**Directions for this task:**
A copy is needed of each line in the records that has the word "comment".

_ _ _

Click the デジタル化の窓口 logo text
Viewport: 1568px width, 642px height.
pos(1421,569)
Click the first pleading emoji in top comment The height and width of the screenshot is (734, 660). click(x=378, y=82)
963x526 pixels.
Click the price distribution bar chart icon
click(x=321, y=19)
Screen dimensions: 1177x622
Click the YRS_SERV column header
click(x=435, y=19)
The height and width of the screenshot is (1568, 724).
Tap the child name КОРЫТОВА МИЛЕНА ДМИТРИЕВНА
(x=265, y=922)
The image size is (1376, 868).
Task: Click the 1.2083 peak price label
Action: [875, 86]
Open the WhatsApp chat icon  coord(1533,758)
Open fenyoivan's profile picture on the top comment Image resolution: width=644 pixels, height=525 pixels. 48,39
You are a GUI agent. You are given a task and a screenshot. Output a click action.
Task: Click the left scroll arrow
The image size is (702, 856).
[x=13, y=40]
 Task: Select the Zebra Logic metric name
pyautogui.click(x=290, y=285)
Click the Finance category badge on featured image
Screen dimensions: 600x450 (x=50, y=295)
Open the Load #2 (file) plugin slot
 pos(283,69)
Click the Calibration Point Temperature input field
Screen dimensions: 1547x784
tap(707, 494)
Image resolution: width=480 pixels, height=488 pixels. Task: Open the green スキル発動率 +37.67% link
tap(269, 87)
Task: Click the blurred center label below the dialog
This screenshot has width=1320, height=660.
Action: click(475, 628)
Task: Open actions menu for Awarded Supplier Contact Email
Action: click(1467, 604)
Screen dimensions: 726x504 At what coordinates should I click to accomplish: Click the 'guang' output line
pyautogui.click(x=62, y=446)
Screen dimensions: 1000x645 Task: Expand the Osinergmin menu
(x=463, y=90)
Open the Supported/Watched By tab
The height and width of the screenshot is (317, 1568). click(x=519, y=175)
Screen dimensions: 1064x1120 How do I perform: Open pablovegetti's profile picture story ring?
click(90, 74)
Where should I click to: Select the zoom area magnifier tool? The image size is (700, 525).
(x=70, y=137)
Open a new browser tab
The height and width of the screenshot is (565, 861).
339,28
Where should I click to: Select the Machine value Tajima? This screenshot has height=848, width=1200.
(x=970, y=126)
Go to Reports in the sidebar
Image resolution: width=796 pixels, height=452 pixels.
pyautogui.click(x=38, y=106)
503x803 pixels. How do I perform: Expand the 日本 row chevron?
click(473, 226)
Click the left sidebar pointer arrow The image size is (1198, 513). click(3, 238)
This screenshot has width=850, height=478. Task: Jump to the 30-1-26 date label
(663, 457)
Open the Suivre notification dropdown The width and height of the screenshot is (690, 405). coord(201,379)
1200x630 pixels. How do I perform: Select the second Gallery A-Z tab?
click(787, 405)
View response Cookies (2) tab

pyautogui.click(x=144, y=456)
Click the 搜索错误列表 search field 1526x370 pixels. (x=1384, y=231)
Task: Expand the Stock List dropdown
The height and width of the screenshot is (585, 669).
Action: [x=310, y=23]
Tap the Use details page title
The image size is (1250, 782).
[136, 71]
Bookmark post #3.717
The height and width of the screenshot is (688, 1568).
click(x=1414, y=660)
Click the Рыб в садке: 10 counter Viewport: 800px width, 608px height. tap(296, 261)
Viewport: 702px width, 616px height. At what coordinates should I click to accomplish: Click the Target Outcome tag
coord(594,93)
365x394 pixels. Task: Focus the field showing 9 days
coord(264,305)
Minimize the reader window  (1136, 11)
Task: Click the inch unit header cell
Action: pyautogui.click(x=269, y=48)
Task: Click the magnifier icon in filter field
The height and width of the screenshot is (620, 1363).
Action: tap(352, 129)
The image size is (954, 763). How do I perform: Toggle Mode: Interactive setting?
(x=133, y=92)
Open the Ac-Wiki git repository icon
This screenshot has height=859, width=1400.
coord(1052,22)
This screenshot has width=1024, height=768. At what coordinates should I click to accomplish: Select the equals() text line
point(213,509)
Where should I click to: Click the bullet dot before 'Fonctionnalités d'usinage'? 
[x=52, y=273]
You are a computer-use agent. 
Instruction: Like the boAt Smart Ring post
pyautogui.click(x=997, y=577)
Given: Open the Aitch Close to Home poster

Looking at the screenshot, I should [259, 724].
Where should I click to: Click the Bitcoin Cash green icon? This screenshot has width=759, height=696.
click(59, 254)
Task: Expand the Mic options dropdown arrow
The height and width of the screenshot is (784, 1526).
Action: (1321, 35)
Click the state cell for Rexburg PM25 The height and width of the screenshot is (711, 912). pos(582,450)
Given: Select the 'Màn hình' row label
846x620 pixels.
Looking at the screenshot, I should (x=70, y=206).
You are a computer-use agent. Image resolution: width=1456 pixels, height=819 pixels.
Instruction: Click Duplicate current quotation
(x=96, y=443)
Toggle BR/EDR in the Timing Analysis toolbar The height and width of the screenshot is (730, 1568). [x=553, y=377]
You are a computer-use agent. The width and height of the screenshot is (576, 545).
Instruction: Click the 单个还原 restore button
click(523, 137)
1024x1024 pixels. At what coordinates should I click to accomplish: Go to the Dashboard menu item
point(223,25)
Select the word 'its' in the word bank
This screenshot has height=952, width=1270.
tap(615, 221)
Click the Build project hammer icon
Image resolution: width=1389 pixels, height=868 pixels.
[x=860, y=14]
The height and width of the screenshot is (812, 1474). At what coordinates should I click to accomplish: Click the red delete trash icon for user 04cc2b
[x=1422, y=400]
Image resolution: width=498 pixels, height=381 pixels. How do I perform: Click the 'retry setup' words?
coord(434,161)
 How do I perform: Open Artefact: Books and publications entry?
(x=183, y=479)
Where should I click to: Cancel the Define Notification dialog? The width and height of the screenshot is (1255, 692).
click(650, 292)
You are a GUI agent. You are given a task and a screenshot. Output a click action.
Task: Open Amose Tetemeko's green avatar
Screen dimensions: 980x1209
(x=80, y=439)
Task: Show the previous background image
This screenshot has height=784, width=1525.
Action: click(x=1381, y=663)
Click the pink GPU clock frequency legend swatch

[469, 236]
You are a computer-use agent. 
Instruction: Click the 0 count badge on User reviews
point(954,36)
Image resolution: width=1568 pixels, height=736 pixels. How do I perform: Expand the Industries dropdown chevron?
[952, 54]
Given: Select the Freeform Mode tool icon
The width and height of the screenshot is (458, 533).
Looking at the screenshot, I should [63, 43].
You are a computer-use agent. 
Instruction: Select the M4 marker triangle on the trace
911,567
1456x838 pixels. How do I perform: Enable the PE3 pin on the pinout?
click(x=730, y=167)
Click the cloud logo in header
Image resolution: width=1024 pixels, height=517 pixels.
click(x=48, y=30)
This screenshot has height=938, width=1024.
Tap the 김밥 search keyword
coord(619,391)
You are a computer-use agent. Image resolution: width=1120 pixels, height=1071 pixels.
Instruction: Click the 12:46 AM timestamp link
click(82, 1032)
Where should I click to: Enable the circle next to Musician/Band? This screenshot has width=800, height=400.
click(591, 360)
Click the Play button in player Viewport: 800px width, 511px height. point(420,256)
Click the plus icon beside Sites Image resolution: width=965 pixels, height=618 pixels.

_ _ _

**Output of the exercise:**
Click the first pleading emoji in top comment The height and width of the screenshot is (734, 660). click(x=378, y=82)
Open fenyoivan's profile picture on the top comment Image resolution: width=644 pixels, height=525 pixels. 48,39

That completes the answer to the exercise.